**WHAT IS REQUIRED**.
Entries must be copied exactly, with nothing left out.
*** PROVIDED RECORDS
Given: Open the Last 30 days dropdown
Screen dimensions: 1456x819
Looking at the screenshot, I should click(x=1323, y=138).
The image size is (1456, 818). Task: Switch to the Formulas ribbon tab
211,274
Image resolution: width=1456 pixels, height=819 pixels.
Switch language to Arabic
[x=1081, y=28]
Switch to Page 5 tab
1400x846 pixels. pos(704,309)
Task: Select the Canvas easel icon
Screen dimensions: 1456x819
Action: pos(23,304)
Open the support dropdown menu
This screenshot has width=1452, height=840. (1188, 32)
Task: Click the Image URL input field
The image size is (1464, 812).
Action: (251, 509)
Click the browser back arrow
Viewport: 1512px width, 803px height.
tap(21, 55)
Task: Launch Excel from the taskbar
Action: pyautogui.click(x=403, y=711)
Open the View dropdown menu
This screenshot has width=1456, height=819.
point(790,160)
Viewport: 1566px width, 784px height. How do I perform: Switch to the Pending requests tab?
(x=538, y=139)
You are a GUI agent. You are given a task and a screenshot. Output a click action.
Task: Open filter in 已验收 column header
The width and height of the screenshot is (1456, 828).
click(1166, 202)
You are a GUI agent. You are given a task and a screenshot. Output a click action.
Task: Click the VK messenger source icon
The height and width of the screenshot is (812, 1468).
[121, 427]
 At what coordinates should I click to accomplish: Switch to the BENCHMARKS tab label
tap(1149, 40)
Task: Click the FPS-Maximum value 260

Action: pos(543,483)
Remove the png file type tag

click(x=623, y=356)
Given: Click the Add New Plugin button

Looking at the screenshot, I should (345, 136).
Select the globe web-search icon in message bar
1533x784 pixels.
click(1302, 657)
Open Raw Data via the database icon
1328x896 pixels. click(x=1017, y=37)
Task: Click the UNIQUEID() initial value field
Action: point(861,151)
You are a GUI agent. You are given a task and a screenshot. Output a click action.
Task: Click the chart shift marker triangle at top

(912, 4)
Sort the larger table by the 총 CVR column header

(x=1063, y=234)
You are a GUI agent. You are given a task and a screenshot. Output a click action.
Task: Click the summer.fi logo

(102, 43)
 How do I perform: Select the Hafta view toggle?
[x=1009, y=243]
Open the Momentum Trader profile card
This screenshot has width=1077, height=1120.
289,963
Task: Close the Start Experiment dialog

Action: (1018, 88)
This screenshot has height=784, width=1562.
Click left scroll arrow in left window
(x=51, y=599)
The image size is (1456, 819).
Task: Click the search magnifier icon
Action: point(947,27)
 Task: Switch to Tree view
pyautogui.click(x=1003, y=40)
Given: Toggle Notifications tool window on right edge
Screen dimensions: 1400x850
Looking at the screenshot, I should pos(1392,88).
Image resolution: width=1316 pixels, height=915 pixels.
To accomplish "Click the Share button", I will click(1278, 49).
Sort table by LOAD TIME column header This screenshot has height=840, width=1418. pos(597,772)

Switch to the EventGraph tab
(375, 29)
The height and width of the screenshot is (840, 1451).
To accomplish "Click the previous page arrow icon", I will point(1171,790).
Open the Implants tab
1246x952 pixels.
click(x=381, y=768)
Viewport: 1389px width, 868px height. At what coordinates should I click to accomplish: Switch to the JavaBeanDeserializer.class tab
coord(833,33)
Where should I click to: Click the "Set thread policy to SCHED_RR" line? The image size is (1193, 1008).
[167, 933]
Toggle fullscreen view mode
******
**SOLVED PROBLEM**.
Given: Open the Last 30 days dropdown
Screen dimensions: 1456x819
Looking at the screenshot, I should click(x=1323, y=138).
The image size is (1456, 818). Task: Switch to the Formulas ribbon tab
211,274
Image resolution: width=1456 pixels, height=819 pixels.
Switch language to Arabic
[x=1081, y=28]
Switch to Page 5 tab
1400x846 pixels. pos(704,309)
Task: Select the Canvas easel icon
Screen dimensions: 1456x819
Action: pos(23,304)
Open the support dropdown menu
This screenshot has width=1452, height=840. (1188, 32)
Task: Click the Image URL input field
The image size is (1464, 812).
Action: (251, 509)
Click the browser back arrow
Viewport: 1512px width, 803px height.
tap(21, 55)
Task: Launch Excel from the taskbar
Action: pyautogui.click(x=403, y=711)
Open the View dropdown menu
This screenshot has width=1456, height=819.
point(790,160)
Viewport: 1566px width, 784px height. How do I perform: Switch to the Pending requests tab?
(x=538, y=139)
You are a GUI agent. You are given a task and a screenshot. Output a click action.
Task: Open filter in 已验收 column header
The width and height of the screenshot is (1456, 828).
click(1166, 202)
You are a GUI agent. You are given a task and a screenshot. Output a click action.
Task: Click the VK messenger source icon
The height and width of the screenshot is (812, 1468).
[121, 427]
 At what coordinates should I click to accomplish: Switch to the BENCHMARKS tab label
tap(1149, 40)
Task: Click the FPS-Maximum value 260

Action: pos(543,483)
Remove the png file type tag

click(x=623, y=356)
Given: Click the Add New Plugin button

Looking at the screenshot, I should (345, 136).
Select the globe web-search icon in message bar
1533x784 pixels.
click(1302, 657)
Open Raw Data via the database icon
1328x896 pixels. click(x=1017, y=37)
Task: Click the UNIQUEID() initial value field
Action: point(861,151)
You are a GUI agent. You are given a task and a screenshot. Output a click action.
Task: Click the chart shift marker triangle at top

(912, 4)
Sort the larger table by the 총 CVR column header

(x=1063, y=234)
You are a GUI agent. You are given a task and a screenshot. Output a click action.
Task: Click the summer.fi logo

(102, 43)
 How do I perform: Select the Hafta view toggle?
[x=1009, y=243]
Open the Momentum Trader profile card
This screenshot has width=1077, height=1120.
289,963
Task: Close the Start Experiment dialog

Action: (1018, 88)
This screenshot has height=784, width=1562.
Click left scroll arrow in left window
(x=51, y=599)
The image size is (1456, 819).
Task: Click the search magnifier icon
Action: point(947,27)
 Task: Switch to Tree view
pyautogui.click(x=1003, y=40)
Given: Toggle Notifications tool window on right edge
Screen dimensions: 1400x850
Looking at the screenshot, I should pos(1392,88).
Image resolution: width=1316 pixels, height=915 pixels.
To accomplish "Click the Share button", I will click(1278, 49).
Sort table by LOAD TIME column header This screenshot has height=840, width=1418. pos(597,772)

Switch to the EventGraph tab
(375, 29)
The height and width of the screenshot is (840, 1451).
To accomplish "Click the previous page arrow icon", I will point(1171,790).
Open the Implants tab
1246x952 pixels.
click(x=381, y=768)
Viewport: 1389px width, 868px height. At what coordinates should I click to accomplish: Switch to the JavaBeanDeserializer.class tab
coord(833,33)
Where should I click to: Click the "Set thread policy to SCHED_RR" line? The image size is (1193, 1008).
[167, 933]
Toggle fullscreen view mode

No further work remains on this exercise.